Hubo gente que, ya desconfiada, vio que primero era una dosis, luego dos, ahora tres, vamos por la cuarta y contando. Y el argumento es que todo está cambiando demasiado pronto, que todo es muy nuevo. ¿Y entonces por qué es alocada la teoría de que en un tiempo esta vacuna pueda tener efectos no esperados? Quizás si hubiese sido más periodista y menos militante hoy tendría más información.

¿Estoy en contra de las vacunas? No. ¿Pero eso es razón suficiente para no darles la voz de manera destacada a quienes, por su postura, están prestando atención a datos que el sistema tradicional y mundial de medios y las nuevas plataformas ocultan o censuran?

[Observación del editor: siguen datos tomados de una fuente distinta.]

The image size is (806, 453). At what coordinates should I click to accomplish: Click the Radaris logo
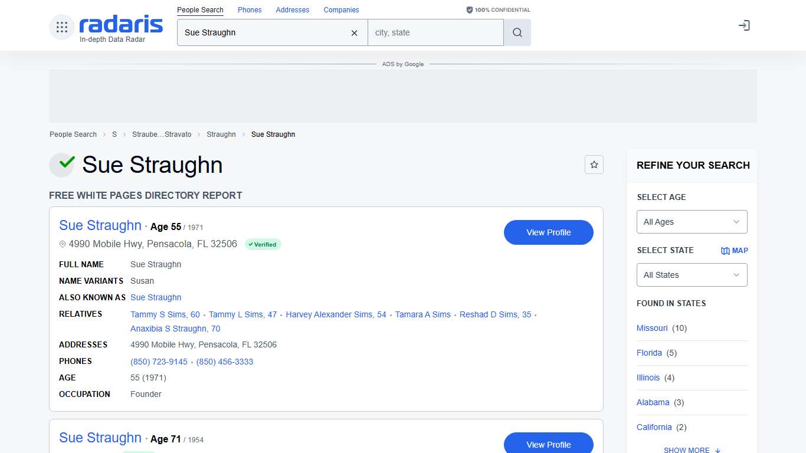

¿Es o no importante saber que el VAERS (Sistema de Reporte de Efectos Adversos de Vacunas) norteamericano reporta un número de fallecimientos vinculados a las vacunas contra Covid muy alto comparado con las demás vacunas? ¿Cuál es el problema de este dato?, otra vez: no es concluyente.

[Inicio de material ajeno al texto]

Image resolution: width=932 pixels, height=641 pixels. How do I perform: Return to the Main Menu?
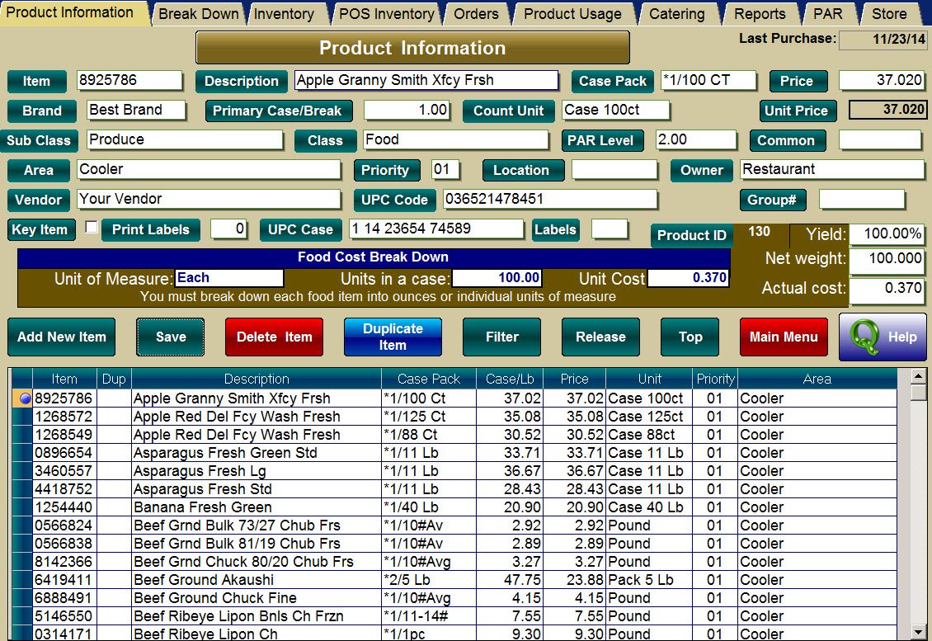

El Centro para el Control y Prevención de Enfermedades (CDC) aclaró que, al no ser de reporte obligatorio, el VAERS refleja entre el 1% y el 10% de los casos de efectos adversos reales. Científicos independientes (aunque a esta altura parece que no hay chance para la independencia) sostuvieron que la cantidad de casos de miocarditis posvacunación en menores de 20 años, haría importante un debate sin prejuicios sobre las bondades de vacunar a ese núcleo etario.

¿Sería importante manejar seria y ampliamente esta información aunque ella ponga en duda la posición oficial de vacunar a todos sin margen a la duda?

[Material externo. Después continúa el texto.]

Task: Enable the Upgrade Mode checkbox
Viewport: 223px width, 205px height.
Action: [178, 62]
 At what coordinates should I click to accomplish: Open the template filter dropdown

Este mes la prestigiosa revista Newsweek dio un paso inusual en lo que fue la línea editorial de los grandes medios y le dio espacio central a una columna de dos connotados científicos de Harvard y Stanford, Martin Kulldorff y Jay Bhattacharya, titulada “Cómo Fauci engañó a los EE.UU.”, en alusión al doctor Anthony Fauci, director del Instituto Nacional de Alergias y Enfermedades Infecciosas.

Los científicos enumeran aquellas cosas en las que Fauci, y por tanto la voz oficial de la estrategia sanitaria ante el Covid, se equivocó, según nuevos estudios sobre el mal. Entre ellos: desprecio por la inmunidad natural de los humanos (“más fuerte y duradera que la inducida por la vacuna”); la forma en que se protegió a los ancianos; el controvertido cierre de las escuelas (algo que en Uruguay fue cuestionado por los integrantes del admirable GACH); la eficacia del tapabocas (es más eficiente ventilar los ambientes, dicen); el “inútil” rastreo de los contactos que generó gastos innecesarios; los daños colaterales en salud que provocó el encierro.

En suma: supongamos que las afirmaciones de los antivacunas son falsas. ¿Es mi tarea como periodista censurarlos? ¿O debo darles voz y tratar de llegar a otra versión y, en el camino, quizás, para romper con otro molde o frase hecha, mostrar que si no llega a ser una mentira completa, una verdad a medias es mejor que ninguna verdad?

¿O acaso no he entrevistado a decenas y decenas de hombres públicos que, con los temas más acuciantes del país sin resolver por décadas, que también se cobran vidas en varios sentidos, nos vienen mintiendo una y otra vez? Y sin embargo, una y otra vez voy por ellos, en ocasiones teniendo que pasar por un insoportable porque no me gusta que me mientan. Pero, al tiempo, otra vez su carita y su cháchara.

Si fuésemos a dejar afuera a todos los que dicen cosas que nos parecen disparatadas, a todos con los que no estamos de acuerdo, a aquellos que pensamos pueden provocar víctimas, no sé con qué llenaríamos los noticieros.

Repito: me vacuné y seguramente vacunaré a mis hijos. Pero nada de esto justifica el silencio ignominioso al que condené a personas que parecen representar el sentir de uno cada siete uruguayos. ¿Y monstruo?, podrán preguntar algunos con derecho, ¿qué hacemos ahora con este mea culpa que suena a queja de damisela magreada cuando sos un profesional que ya no se cuece en el primer hervor? Y bueno, por lo pronto avergonzarme. Y, si puedo, enmendar el pecado, aunque ya no creo que con eso me salve, al menos, del purgatorio de los periodistas.